Norco’s Lismore factory reopens following extensive flood damage

Norco’s Lismore ice-cream factory is welcoming back its 130 employees following an 18-month and $100 million recovery process.

The factory, which produces approximately 42 million litres of ice cream per year, suffered significant damage from the 2022 Lismore floods but has now reopened featuring flood-proof design and technologies that have equipped the site to defend a 15-metre flood – higher than the 2022 levels. 

Michael Hampson, CEO at Norco, said it’s been a challenging period for their co-operative, but they certainly wouldn’t be standing here today without all of their hard work, commitment, and belief in the vision for Norco.

“We understand just how important the factory is to our workforce and the Lismore community and will remain future-focused on continuing to create opportunities for the region, maintaining a strong focus on innovation, jobs creation and investment in people, to create exciting career development pathways from right here in Lismore.”

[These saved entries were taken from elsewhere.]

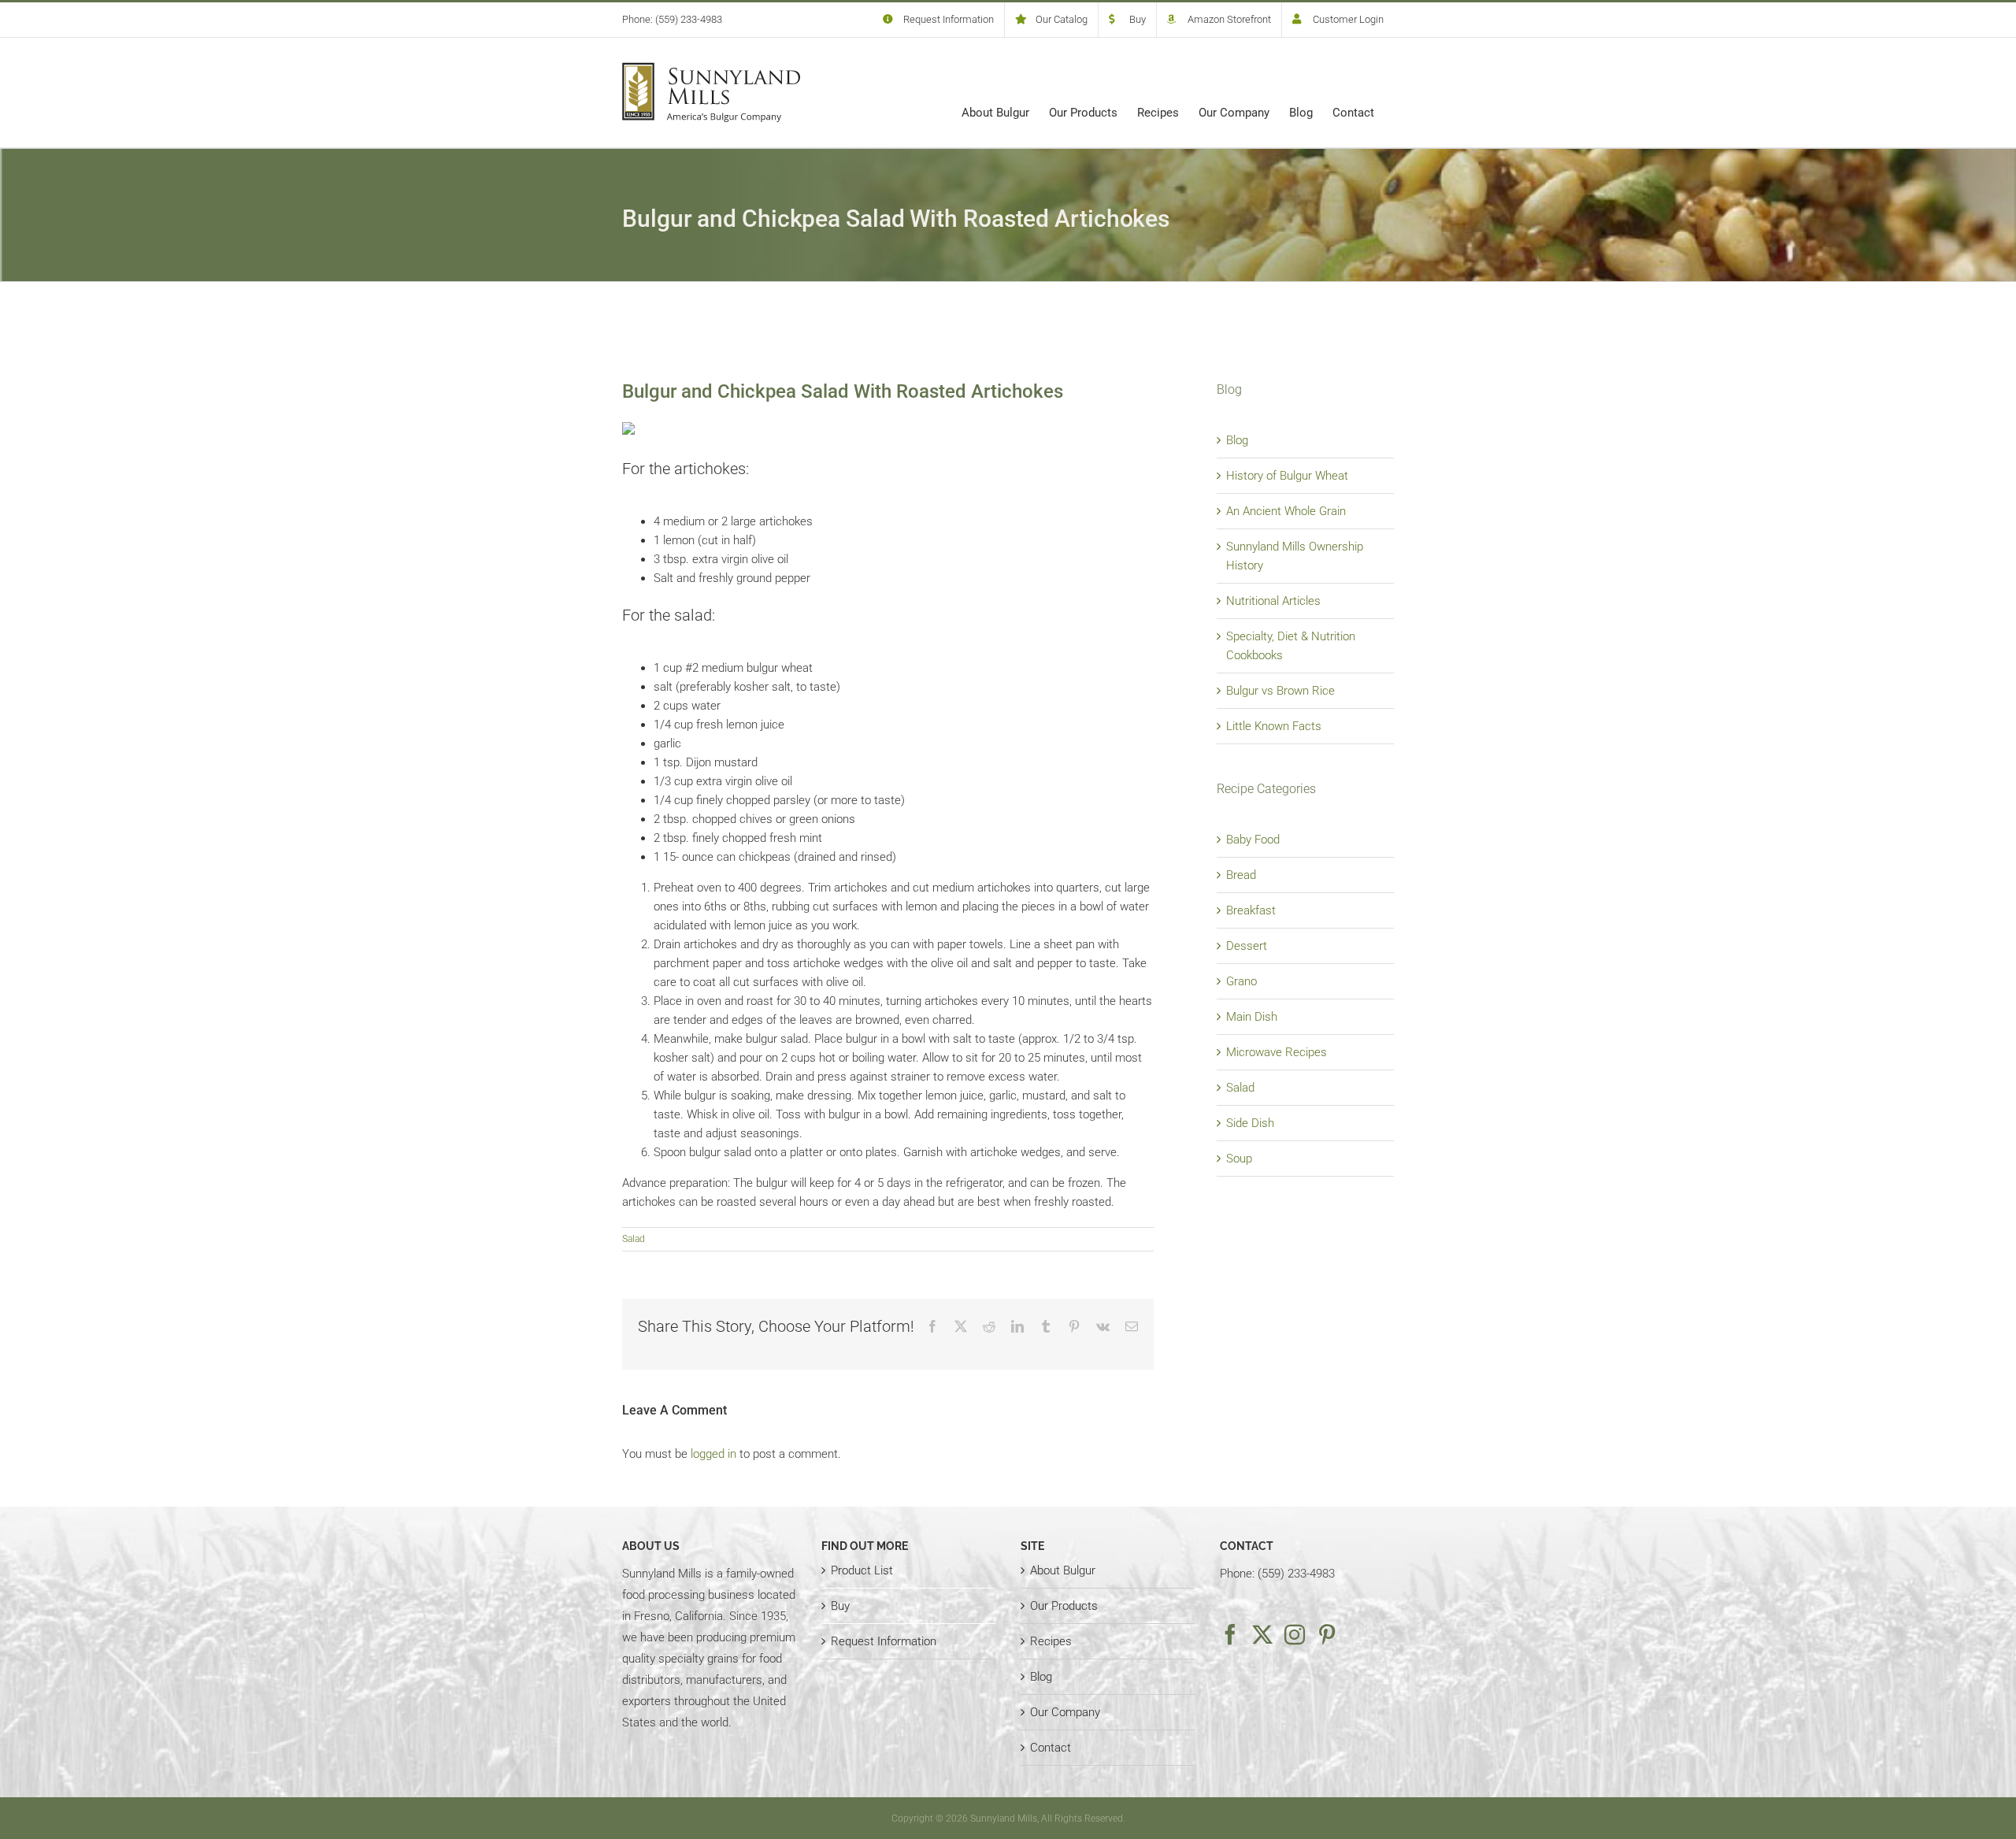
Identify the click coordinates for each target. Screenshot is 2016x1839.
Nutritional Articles (1273, 601)
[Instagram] (1294, 1634)
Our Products (1064, 1606)
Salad (633, 1238)
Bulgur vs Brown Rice (1280, 691)
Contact (1050, 1748)
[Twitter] (1262, 1634)
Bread (1241, 875)
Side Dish (1250, 1123)
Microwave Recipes (1276, 1052)
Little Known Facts (1273, 726)
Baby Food (1253, 839)
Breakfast (1251, 910)
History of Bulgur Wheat (1287, 476)
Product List (862, 1570)
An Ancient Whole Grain (1286, 511)
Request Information (883, 1641)
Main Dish (1251, 1017)
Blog (1237, 440)
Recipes (1051, 1641)
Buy (840, 1606)
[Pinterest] (1327, 1634)
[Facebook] (1230, 1634)
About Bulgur (1062, 1570)
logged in (713, 1454)
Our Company (1065, 1712)
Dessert (1246, 946)
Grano (1241, 981)
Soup (1239, 1158)
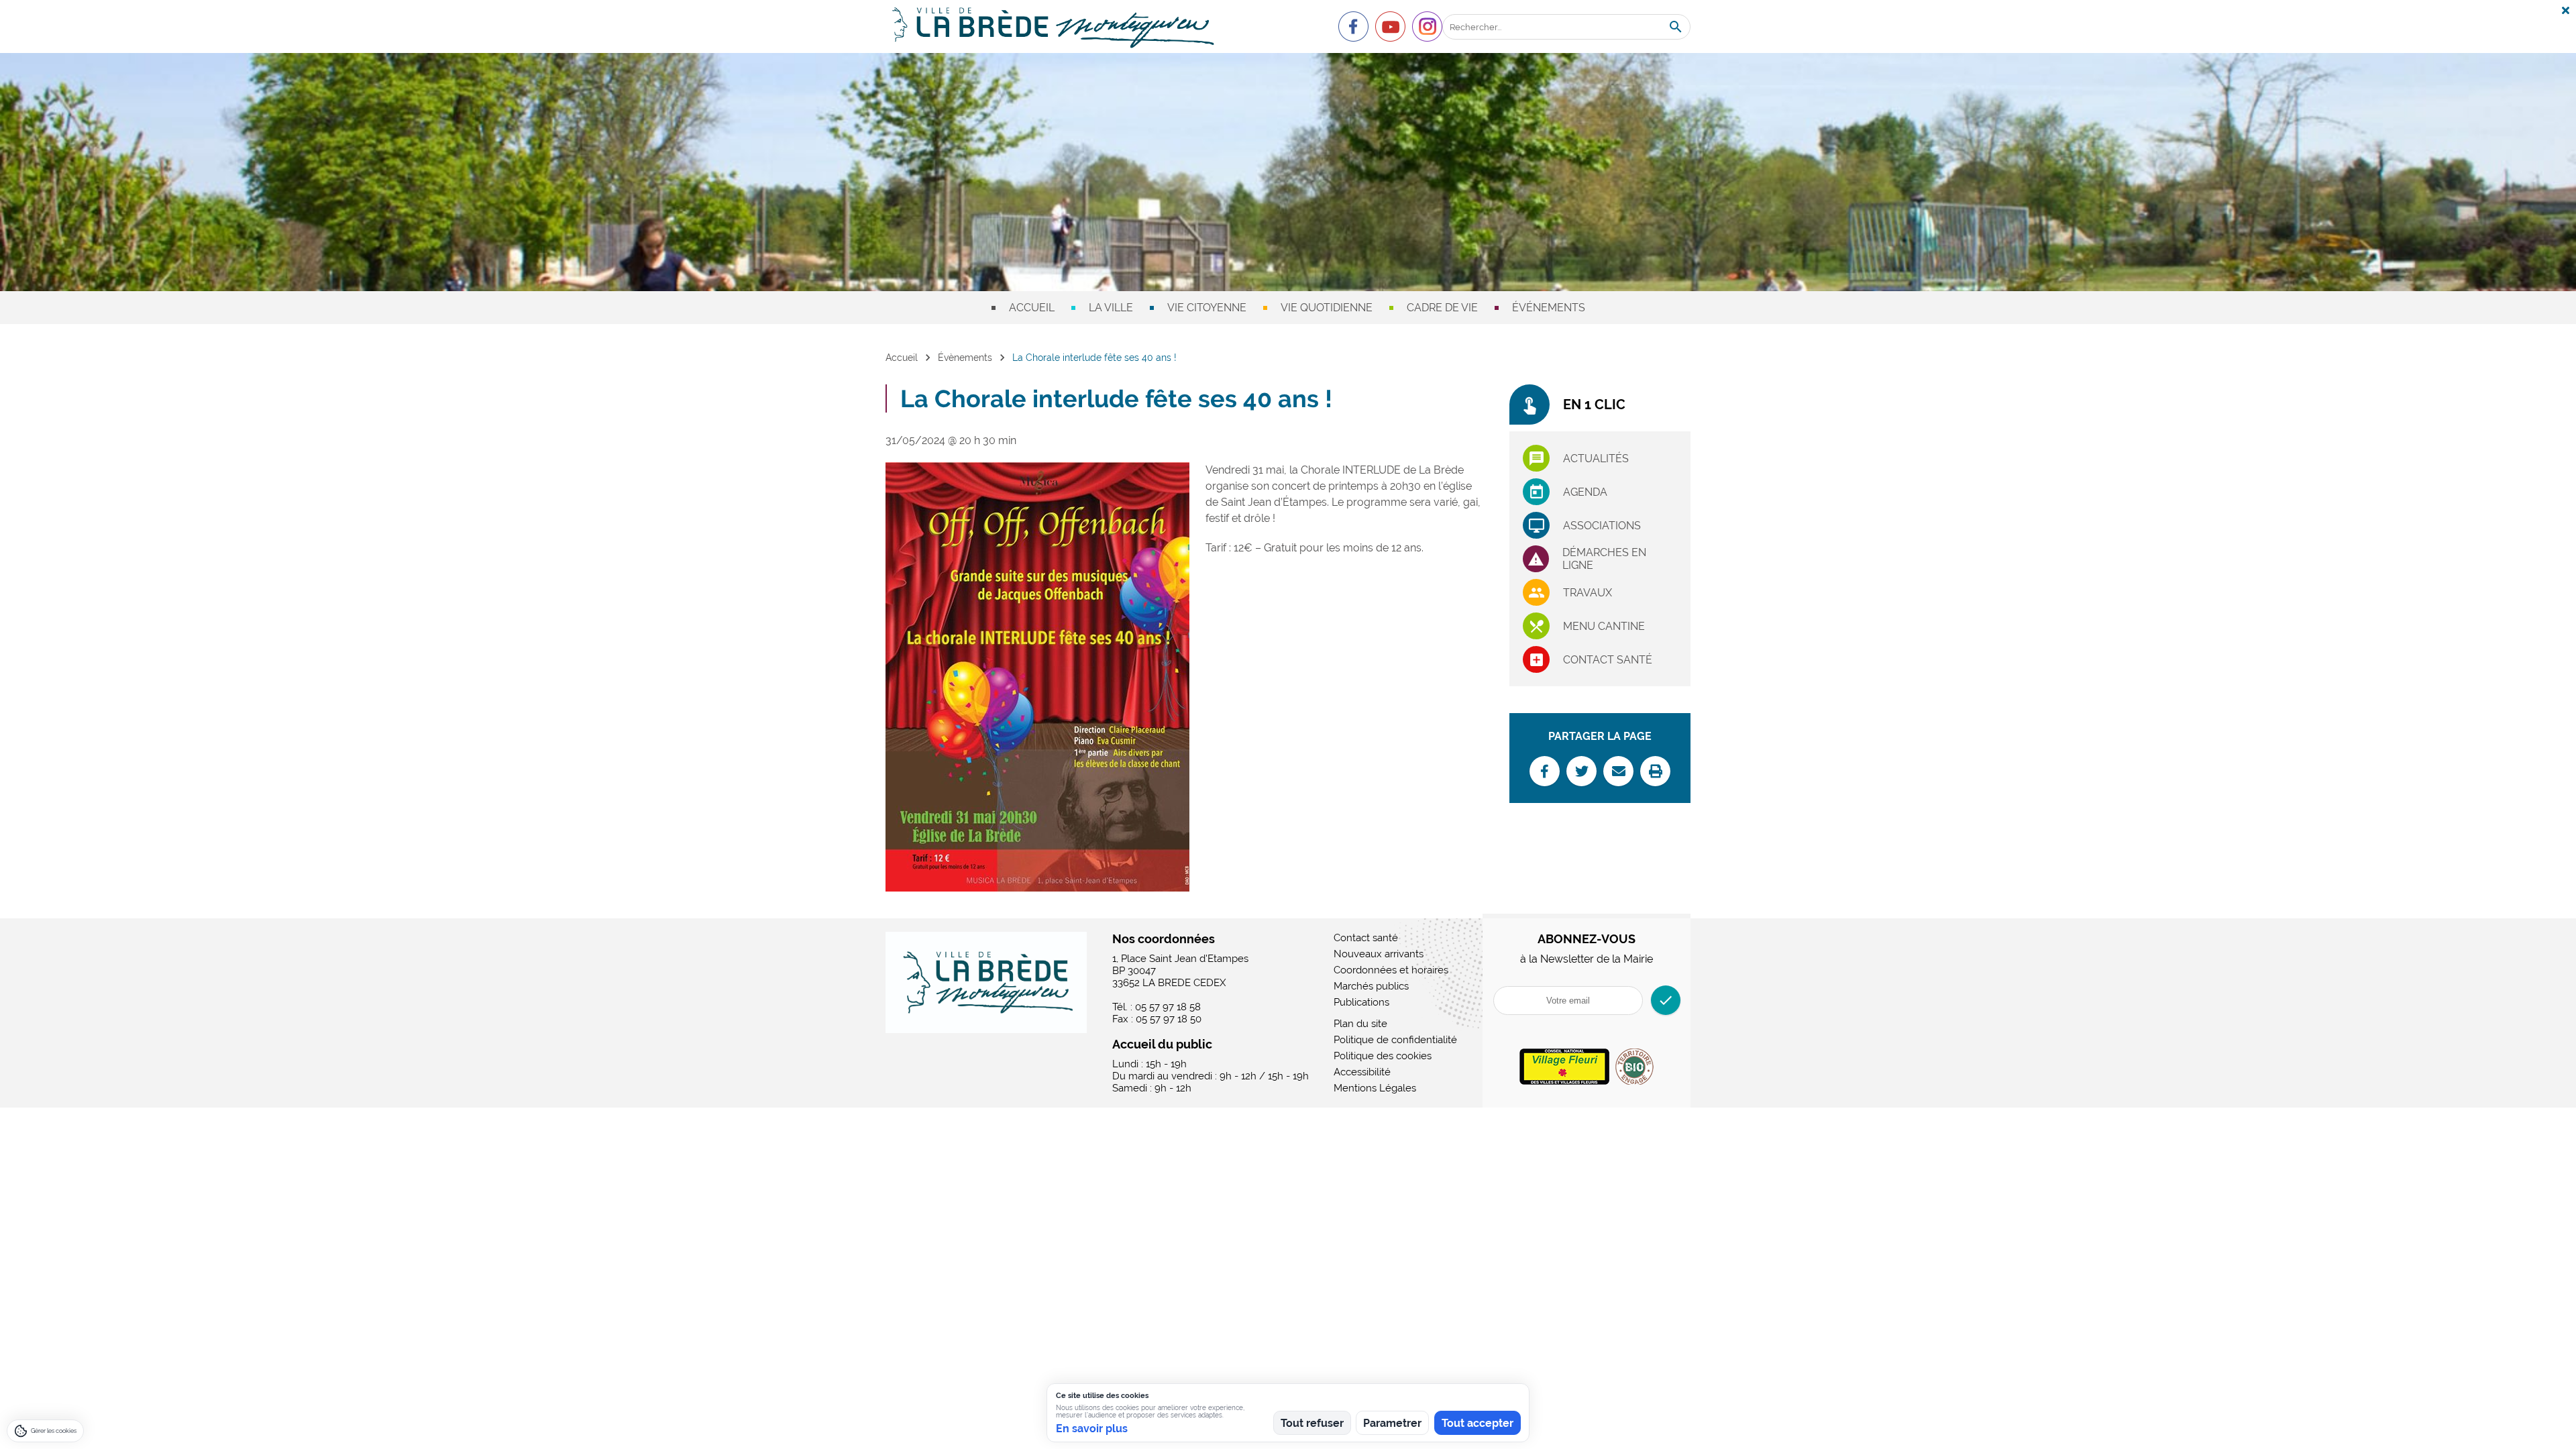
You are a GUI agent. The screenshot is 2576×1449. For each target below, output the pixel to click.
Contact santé (1607, 659)
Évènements (965, 357)
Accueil (1032, 307)
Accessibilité (1362, 1072)
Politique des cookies (1383, 1056)
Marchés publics (1371, 986)
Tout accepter (1477, 1423)
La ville (1111, 307)
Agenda (1585, 492)
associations (1602, 525)
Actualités (1596, 458)
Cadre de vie (1442, 307)
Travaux (1587, 592)
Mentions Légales (1375, 1088)
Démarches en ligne (1604, 559)
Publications (1361, 1002)
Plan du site (1360, 1024)
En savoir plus (1092, 1428)
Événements (1548, 307)
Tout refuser (1312, 1423)
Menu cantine (1604, 626)
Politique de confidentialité (1395, 1040)
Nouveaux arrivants (1379, 954)
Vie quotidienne (1327, 307)
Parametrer (1392, 1423)
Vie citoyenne (1206, 307)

Over $40 million in funding from the Australian and NSW governments contributed to the factory’s recovery process, allowing the

“I’d also like to express my sincere gratitude to both the Australian and NSW Governments who facilitated the Anchor Business Support Program, and delivered the funding which has enabled us to rebuild in a way that has modernised our operations and introduce product innovations and technology that will help cement the Northern Rivers of NSW and its thriving ‘food belt’ as a food innovation, centre of excellence,” said Hampson.

Tara Moriarty, NSW Minister for Agriculture and Minister for Regional NSW, said the reopening of the Norco ice cream factory marks a huge milestone in the flood recovery efforts for the Northern Rivers.

“As one of the biggest employers in the region, we know how important it is to invest in projects that deliver resilient infrastructure in regional communities so people can stay in jobs and the economy can thrive.

“Our shared goal with the 100 per cent Australian dairy farmer owned Norco, is that in the event of any future flooding event, this investment in the rebuilt ice cream factory has ensured the business will be able to get back into action quicker.”

Currently, the town has a 70.1 per cent occupancy rate across the inner CBD areas, a 10 per cent increase from January 2023 figures and is getting closer to its pre-disaster rates of 90.2 per cent.

Steve Krieg, Lismore Mayor, said the data is a clear demonstration of business confidence in the future of Lismore, which will be boosted by the reopening of the Norco ice cream factory.

“Today is a great day for Norco, its workforce, our community, and the many small and medium businesses in the region who will ultimately benefit from this facility being back up and running, stronger and better than ever.

“The spirit of Lismore is as strong as ever, and like so many of our rebuild and recovery stories, today’s celebration is proof that from tragedy can come triumph, while sending a very clear signal that Lismore is well and truly back in business.”